With big data analytics comes a new role for IT workers, the data scientist. But just what is a data scientist and how do you become one?
The data scientist role is designed to help organisations make sense of the large number of disparate data sources that analytics platforms like Hadoop can interrogate.
Data scientists help organisations work out which of the many different internal and external datasets they should link together and query to generate useful insights for their business.
Big data analytics is sometimes sold as a boon for IT workers, with analyst house Gartner predicting that within three years there will be 4.4 million staff working on big data projects. But data scientist isn’t a role just for computer science graduates, it is also suited experts in other scientific and mathematical disciplines.
Kirk Dunn, chief operating officer at Hadoop specialist Cloudera, said the job requires someone who on the one hand understands large-scale machine learning algorithms and programming and on the other is a statistician.
Dunn said that Cloudera has been training up scientists from inside and outside the IT industry to become data scientists - teaching statistical experts the necessary computer science and computer scientists the necessary statistical skills: “You can’t hire this generation of data scientists, you have to build them.”

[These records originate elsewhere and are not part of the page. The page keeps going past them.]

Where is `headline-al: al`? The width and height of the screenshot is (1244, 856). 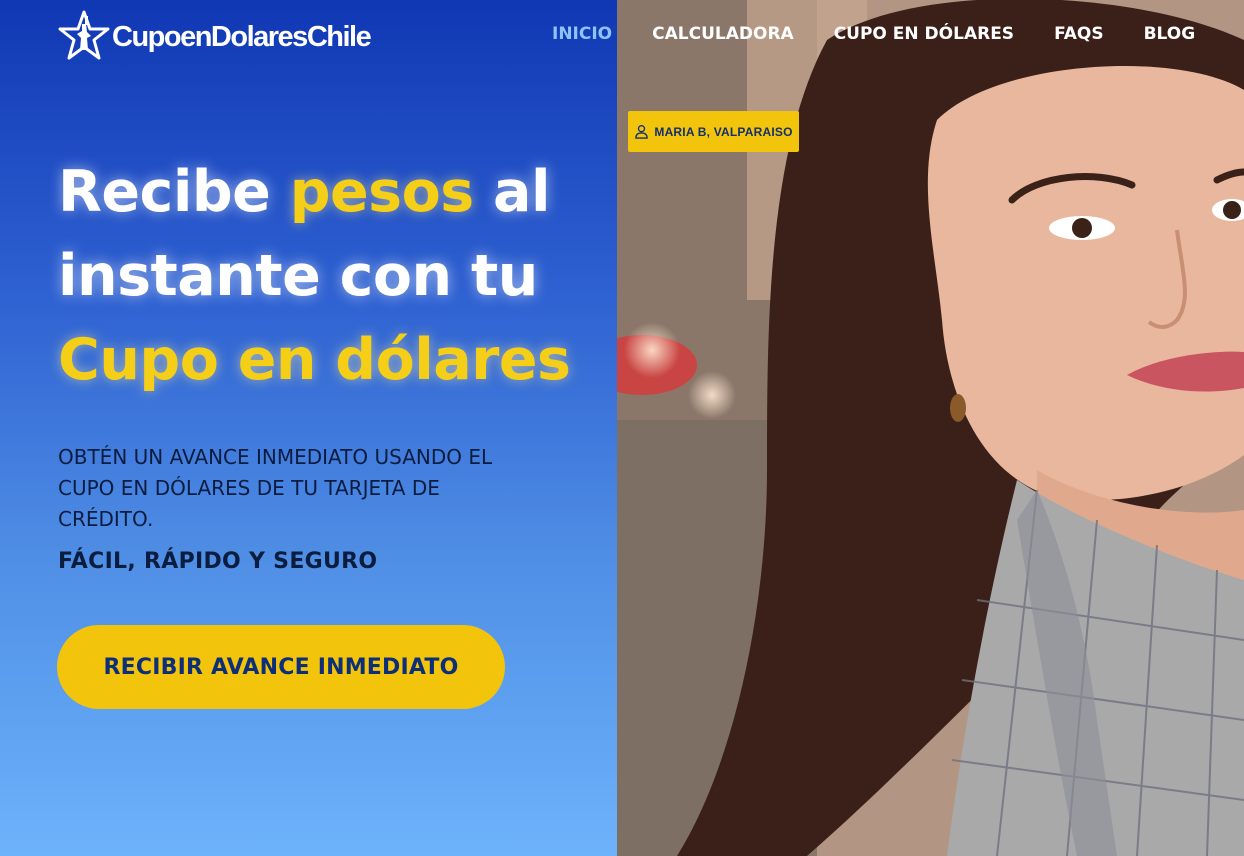 headline-al: al is located at coordinates (512, 192).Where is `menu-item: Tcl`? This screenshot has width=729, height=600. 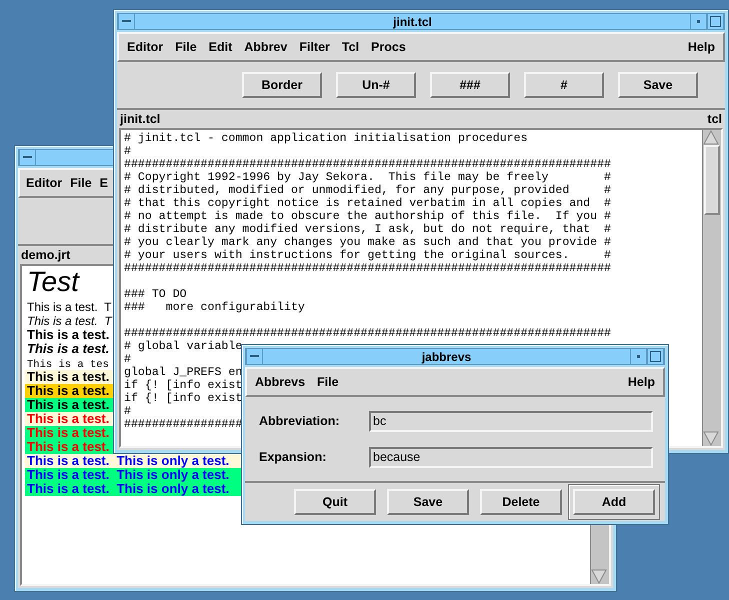
menu-item: Tcl is located at coordinates (351, 47).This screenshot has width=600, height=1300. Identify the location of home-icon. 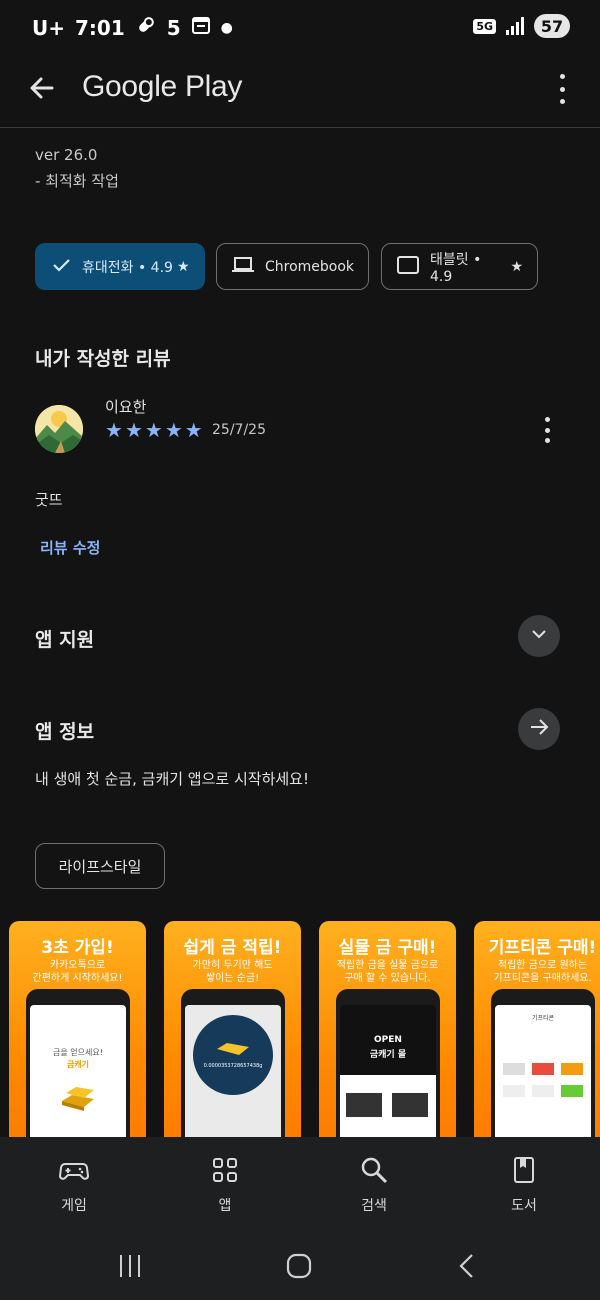
(299, 1268).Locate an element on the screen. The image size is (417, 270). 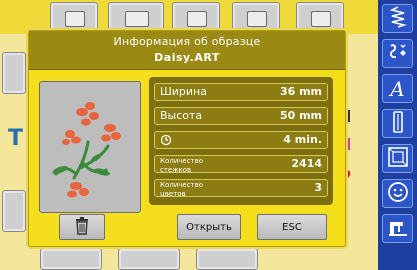
letter-a-icon: A is located at coordinates (398, 88).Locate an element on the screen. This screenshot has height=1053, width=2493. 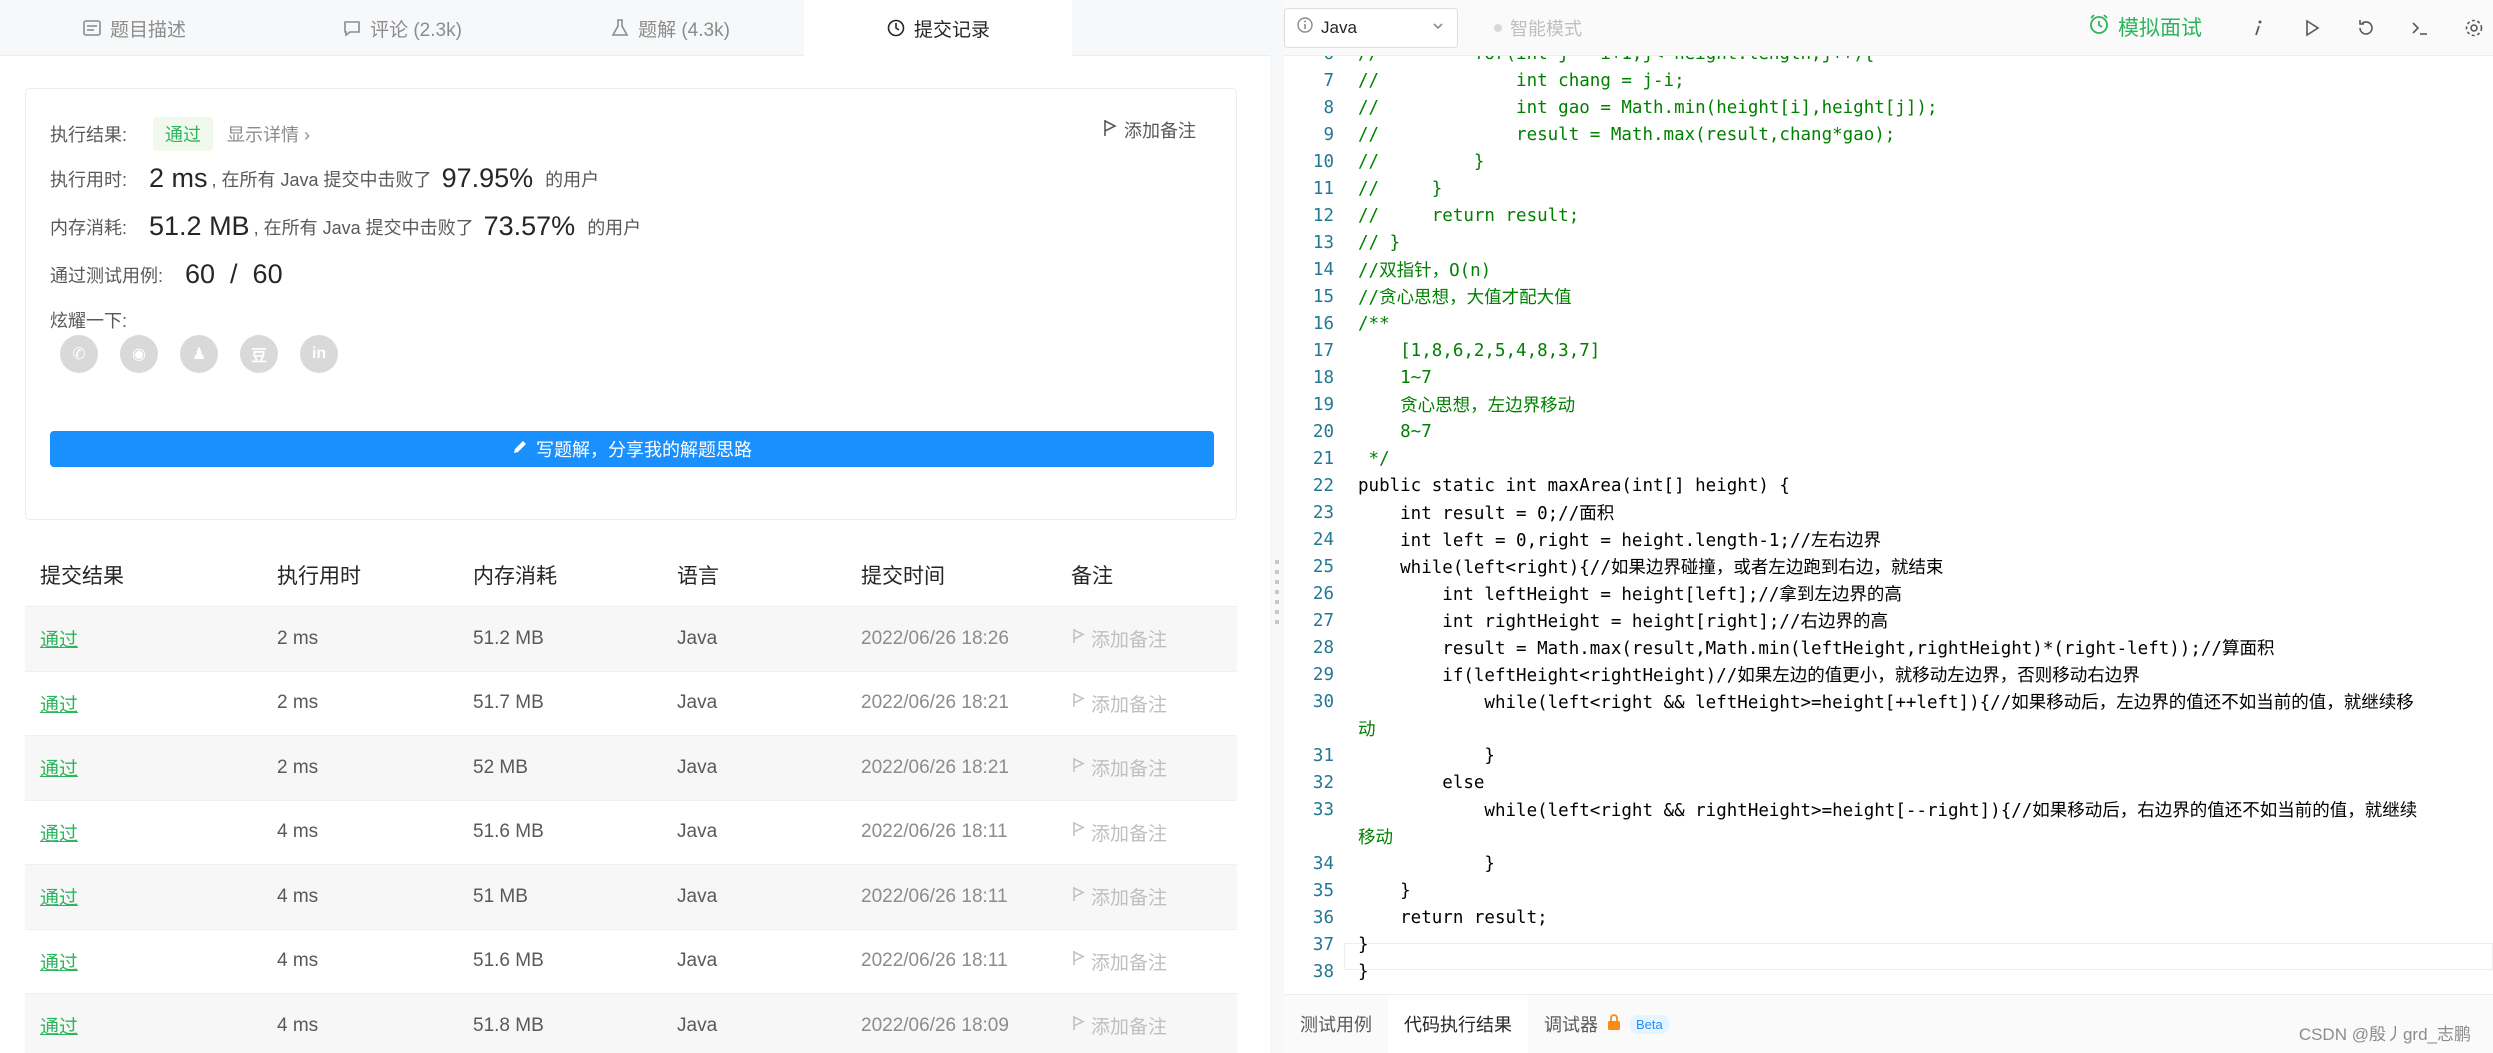
wechat-icon: ✆ is located at coordinates (79, 354).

Academics that specialise in data analytics and research, such as econometrics or epidemiologists, are well suited to the job, he said.
What’s important for a data scientist is an ability to know how and why businesses should be looking to link up data, he said.
“The data scientist takes a higher order view of things: for example, if they’re at a retailer, correlating weather data with point of sale information and looking at their relationship to the supply chain.
“There are these differing types of data that aren’t normalised for the same use but a data scientist should be able to architect something that says ‘When this happens over here let’s look over here to see if there’s a result’.
“It’s understanding the relationships between data and how they interact with each other.”
Courses for aspiring data scientists are growing in number, Cloudera runs its own introduction to data science course, as do Columbia University, The University of Washington, and UC Berkeley, and storage giant EMC. As well as full paid for courses costing more than $1,000 there are also a variety of online and DVD courses offered by the likes of EMC and Cloudera.
Brendan Moran, data scientist at EMC, said that software developers who want to become a data scientists need to be willing to reappraise how they approach problem solving.
“It is about the mind set and the difference between being an engineer and a scientist. A coder (engineer) will take a problem, and then start building the solution. A scientist will start questioning if it is possible, and if it is valid. Developers will therefore need to move away from the defined solution mindset,” he said.
While CIOs may be holding off investing in big data, Cloudera’s Dunn said the scarcity of data scientists means that companies are willing to pay well for qualified candidates, and that demand will only continue to grow.
“It’s a very rare and scarce commodity. As scarce as it is that makes it precious,” he said.
Not just data scientists
Big data analytics requires more than data science skills and Cloudera has also trained 15,000 Hadoop developers and administrators.
While queries can be written for Hadoop in SQL, taking full advantage of the system does require existing database administrators to update their skills to take in the breadth of uses Hadoop can be put to.
“Hadoop has 15 open source projects - Pig, Hive Zookeeper etc,” said Dunn.
“Each of those has their own particular capability and use. To be certified on Hadoop is to understand all those things and have some proficiency in all or some of them.”
Cloudera offers a range of certification and training programmes for Hadoop administration and development - none longer than one week.
Prices vary, but as an indication training as a Hadoop-certified administrator costs in the region of $3,000.
Certain courses have pre-requisites, such as familiarity with SQL or database concepts, but there are no entrance exams yet.